Çerkesya Yurtseverleri’nin vizyonu ve “Çerkeslik”ten anladıkları budur.
Ve bu kadar basittir!
Biraz daha açmak gerekirse...
Elbette dünyada mutlaka başka deneyimler de vardır, ben Bask modelini biliyorum. Başarılı olmuş bir modeldir. “Bırakın neysek O olalım” başlıklı yazımda anlatmıştım.
Önce eğiticileri eğitiyorlar. Kilit konumlara gelecek insanları yani. Bunların “yurtsever” olması gerekiyor. Sonra çocukları anaokulundan alıp meslek hayatına atılıncaya kadar, hatta sonrasında de eğitecek bir sistem kuruyorlar. Çocukların/gençlerin hep yanlarında oluyor, destek veriyorlar.
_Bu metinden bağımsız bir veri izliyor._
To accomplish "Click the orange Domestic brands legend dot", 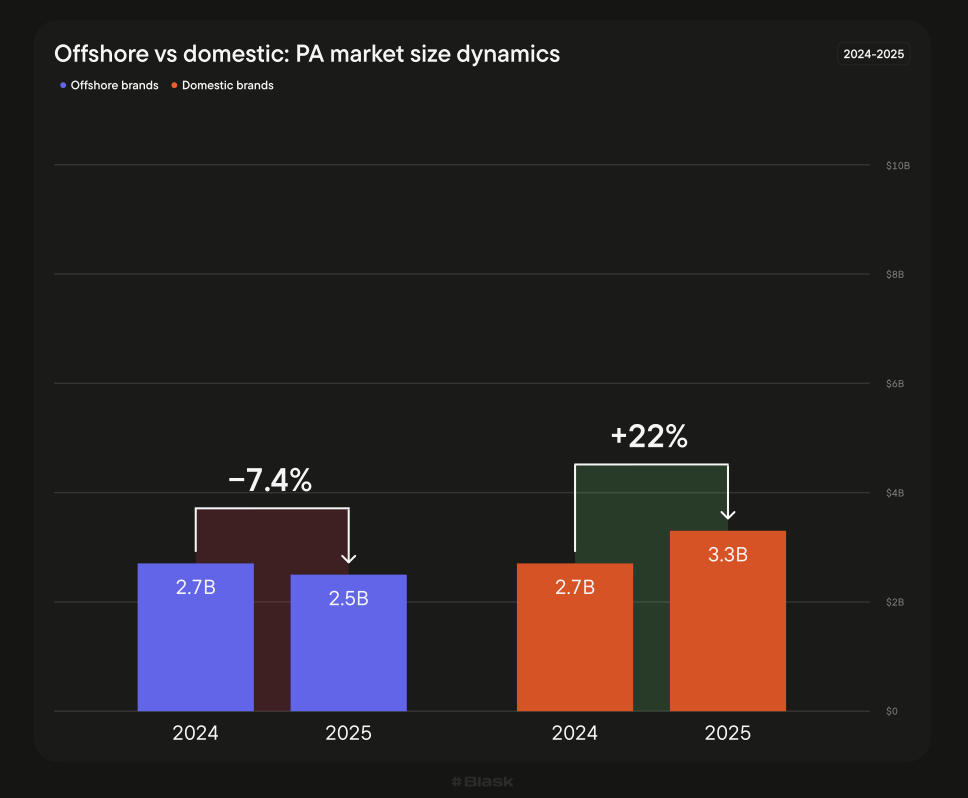I will 174,86.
Eğiticiler önemli. Elbette mesleklerinde yeterli olmalılar; ama politik olarak da Bask halkının politik vizyonuna sahip çıkmaları gerekiyor.
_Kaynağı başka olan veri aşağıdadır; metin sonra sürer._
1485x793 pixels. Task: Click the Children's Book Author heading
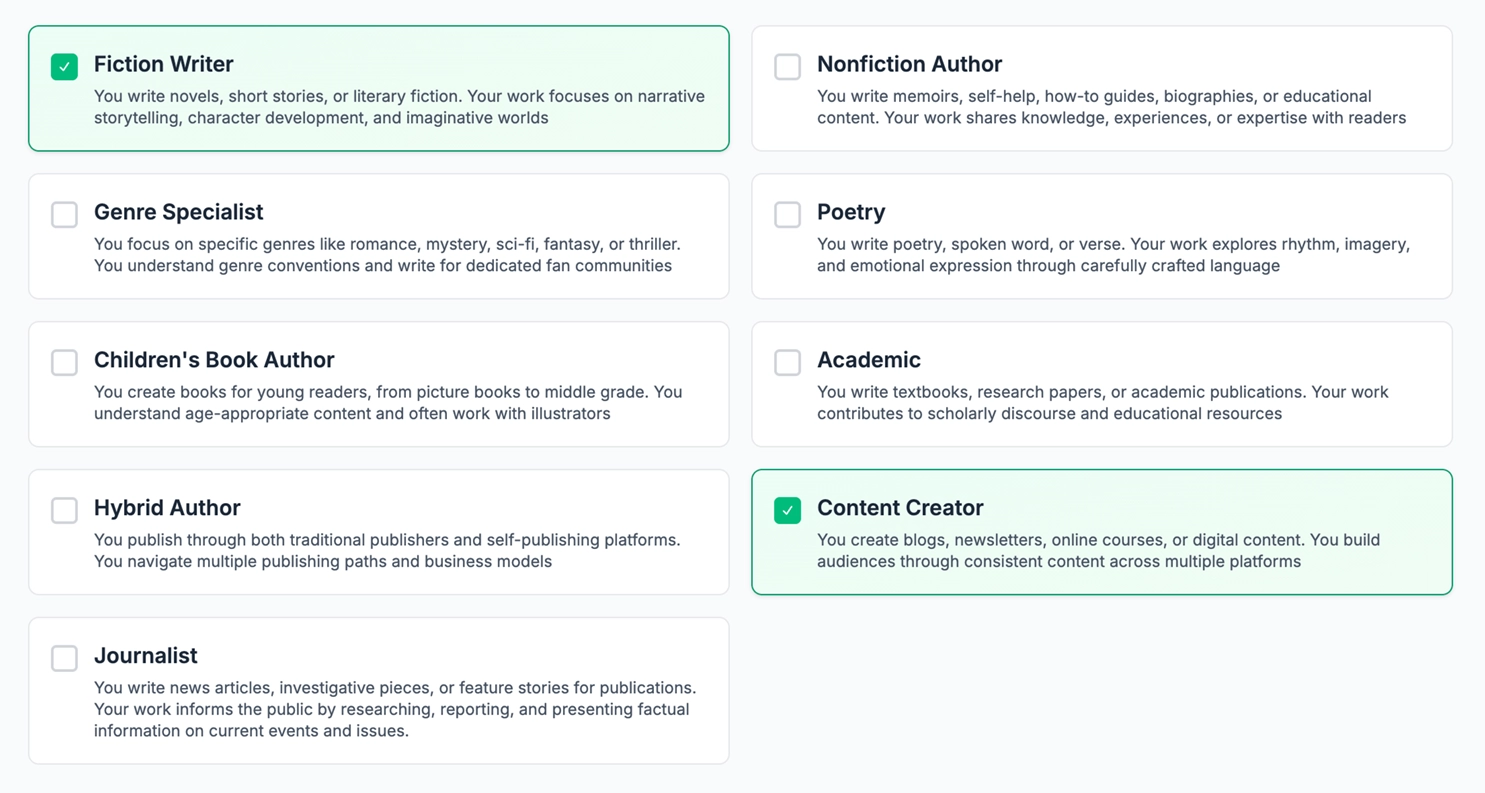[213, 360]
Çünkü çocuklarını teslim ediyorlar bu eğiticilere.
Ders programları politik vizyonları ile uyumlu. Hatta çocukların okulda oynadıkları oyunlar bile. Böylece, politik faaliyetler içerisinde olmayan insanların zihinlerine işleniyor politik vizyon.
Ve bir hayata bakış açısı oluyor.
Bizim kurumlarımızın politikleşmeleri, ulusal vizyonumuzla uyumlu örgütlenmeleri ve kimlikleri bu açıdan önemli. Yani, mesele sadece bir tabela değişikliği değil, vizyondur. Tabela ise sembol!
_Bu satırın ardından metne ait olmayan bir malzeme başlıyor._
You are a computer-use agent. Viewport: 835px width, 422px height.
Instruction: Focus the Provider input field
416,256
Kimliğinin veya vizyonunun önüne, müslüman, sosyalist, vb. bir “sıfat” getirenlerin; kimliğimizi genişletip daraltanların; şucu veya bucu olanların Çerkes halkına yurtsever bir bilinç vermeleri, Çerkes halkının dikkatini ve enerjisini ulusal sorunlarımıza yoğunlaştırmaları mümkün değildir. Yapacakları, Çerkes halkını o kimliğimize ekledikleri “sıfat”a kazanmak, Çerkes halkında o sıfatın bilincini geliştirmek, insanlarımızı bu politik kimliklerin hizmetine sunmak, sağ eliyle yapıp sol eliyle bozmak olacaktır.
Örnek mi? Suruç’ta yitirdiğimiz arkadaşlarımız. Çerkesya’da oraya buraya savaşmaya giden gençlerimiz, Adıgey’den İŞİD’e giden 7 aile. Uluslararası Adıge Akademisi üyesi, Kabardey-Balkar Beşeri Araştırmalar Enstitüsü Çerkes Folkloru Bölüm Başkanı, “Çerkes isen Çerkes gibi davranmalısın” diyen, Çerkes halkı ve kültürü için çalışan bir bilim insanı Tsıpıne Aslan’ın öldürülmesi. Aynı şeyleri düşünmeyen insanlarımıza nefret dolu gözlerle bakan ve ağız dolusu küfreden “sıfatlı” Çerkesler…
Özetle: 1) Kimliklerimiz ve kurumlarımız tabelasından, masa-sandalyesine kadar gelecek vizyonumuzla uyumlu olmalıdır. 2) Çocuklarımızı, gençlerimizi Çerkes halkının gelecek vizyonunu sahiplenmemiş insanlara teslim etmemeli, “eğiticileri” eğitmeliyiz. 3) Bu eğiticiler, Çerkesya’nın inşasına hizmet edecek, Çerkes halkına bu bilinci verecek programlar çıkarmalılar.